/crg-turtle

Turtle parser for CRG

Primary LanguageClojure

Turtle

A Turtle loading module for CRG (Clojure RDF Graphs). Meets the grammar for the W3C Proposed Recomendation (09 Jan, 2014).

Specifically aimed at parsing for Clojure. To this end, XSD strings (which includes previously "untyped" literals) are returned as strings, doubles and decimals are returned as doubles and integers are returned as longs. All other datatypes get returned as a Literal record, which contains the lexical form, the datatype, and the language code. As for normal RDF literals, the language code is only available if the datatype is a string (no datatype implies a string).

The parser now always returns keywords rather than IRIs. If an IRI is represented as a QName, then it will be converted to a keyword instead of a IRI. If present as a raw IRI, then it will be scanned for an appropriate prefix, and converted to a QName. QNames are required for predicates anyway, so this protects against the use of IRIs in that position. Clojure applications also work much more conveniently and efficiently with keywords. Keywords can be converted back into IRIs using the prefix-map from the parser.

Note that it is possible for the parser to generate Keywords with a namespace and and empty name. This is legal both as a QName and as a Keyword, though Clojure does not have a literal representation for nameless Keywords.

It is not difficult to have the parser return IRIs when QNames were not specified (this was the original mode of operation for the parser), so if this need arises then IRIs (or URIs) may be included easily. Keywords are used as these have a more efficient representation, are more compatible with Clojure, and because there is no standard implementation of IRI available. Jena includes one, but this involves a lot of validity checking that would slow down parsing. Also, this project is explicitly trying to avoid third-party non-Clojure libraries (Beaver notwithstanding - it's here because it generates the fastest parsers).

Java and Clojure

While this project uses Beaver as the parser generator, the only Java code written for the project is the bare minimum to glue Beaver to the Clojure code that does the work.

Requirements

  • JVM 1.6 or greater
  • Clojure 1.5.1 or greater

These requirements are due to precompilation of the library. It can be compiled and run with earlier versions of Java and Clojure, but the user will need to download the sources and build it themselves.

Installation

Add the following dependency to a leiningen project.clj:

  [org.clojars.quoll/turtle "0.2.2"]

Usage

The parser is in crg.turtle.parser.

Calling crg.turtle.parser/create-parser will return a parser object. An object is necessary here because parsing is done lazily, and the prefixes are accumulated out of band but can be updated at any point during the parsing operation.

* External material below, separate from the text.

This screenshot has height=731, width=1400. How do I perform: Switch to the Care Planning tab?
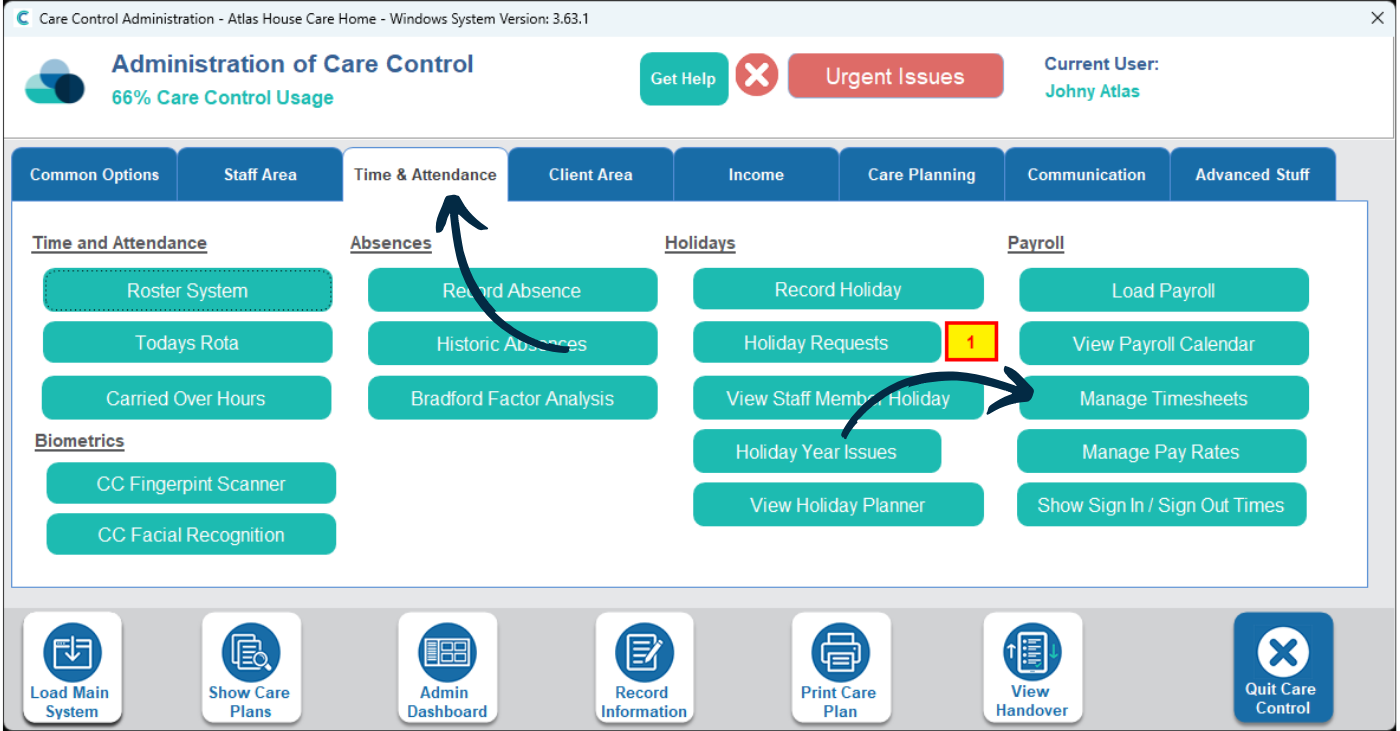coord(921,175)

To get a seq of triples from the parser, call crg.turtle.parser/get-triples. After the seq is exhausted, the parser can be queried for the prefix map and the URI base with crg.turtle.parser/get-prefix-map and crg.turtle.parser/get-base resepectively.

Examples

(use '[clojure.java.io :only [input-stream]])
(use '[crg.turtle.parser])

(with-open [f (input-stream "simple.ttl")]
  (let [parser (create-parser f)]
   (doseq [triple (get-triples parser)]
    (println triple))))

Building

This project interleaves Clojure and Java compilation steps. To make this happen correctly, lein has to to compile using two different profiles. Once that has been done, the jar can be built:

  lein with-profile precomp compile
  lein uberjar

Bugs

Probably lots.

TODO

  • Provide an option to parse to URI instead of always keywords.
  • Rework to use core.async. This will invert to be more like the original Java code, which is still much faster.

Acknowledgements

Special thanks to Daniel Spiewak for advice on parsing (especially the trick of terminating JFlex early to convince Beaver to stream a result).

License

Copyright © 2013 Paul Gearon

Distributed under the Eclipse Public License, the same as Clojure.